By the way, you have to pay attention to Google’s announcement of Lamda. This conversational technology, which is still the “biggest bet” Google has placed, is a big step forward in natural language processing. And that core branch of AI impacts almost everything that happens at work. You can now access this type of tech through Google Cloud (Amazon and Microsoft have similar services), so we’re going to see smarter applications coming from all the tech vendors.
Marketplace Models for Internal Talent.
The “talent marketplace” is here, but it’s much more than a new piece of software. The Pandemic opened up pandora’s box in this area, and nearly every company is focusing on internal mobility, project and gig work, and a more dynamic model for careers. This will become a survival tactic in the economy going forward, and being a “marketplace” further diminishes the role of managers as decision-makers about every people practice.
Imagine the impact this will have. Rather than ask managers to sit through mind-numbing meetings to set and calibrate performance ratings, the “marketplace” will tell you who is in most demand. You can see who is rated the highest, who completed the best projects, and who has the biggest following and strongest reputation in the company.
This is much more profound than you may think. For a decade or more we’ve been trying to reinvent performance management and succession: companies like Schneider, Unilever, IBM, and many others are now realizing that the “marketplace model” for talent is really where HR and management is going.
WorkTech Now Revolutionary.
The new tools for collaboration, learning, teamwork, design and workflow experience are amazing. Microsoft Viva, for example, is forcing nearly every company to rethink their digital employee experience. I expect you’ll see Google Workspace, Facebook, Webex (Cisco), and maybe even Salesforce (Slack) get into this market.

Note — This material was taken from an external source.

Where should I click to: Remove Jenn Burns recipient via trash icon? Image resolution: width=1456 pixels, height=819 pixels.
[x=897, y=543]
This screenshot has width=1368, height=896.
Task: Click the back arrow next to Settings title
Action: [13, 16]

New announcements from ServiceNow are focused on the “citizen developer,” enabling HR and IT teams to build custom workflows with no programming at all. We, for example, now run our company on Microsoft Teams, Monday, Hubspot, Microsoft Streams, and Loom. Our productivity is higher than I have ever seen, and these are tools anyone can buy with ease.
The entire market for HR tools, from Workday to CultureAmp to EdCast and many others, are pivoting toward “WorkTech” solutions – forcing HR and IT organizations to take an employee-first view of technology and stitch together a complete employee experience for everyone. Infor, for example, which focuses on manufacturing and healthcare companies, has revolutionized the employee experience for “deskless” workers (which make up 75% of the workforce). WorkTech is the big theme for the year ahead, and we can thank the Pandemic for turning up the heat.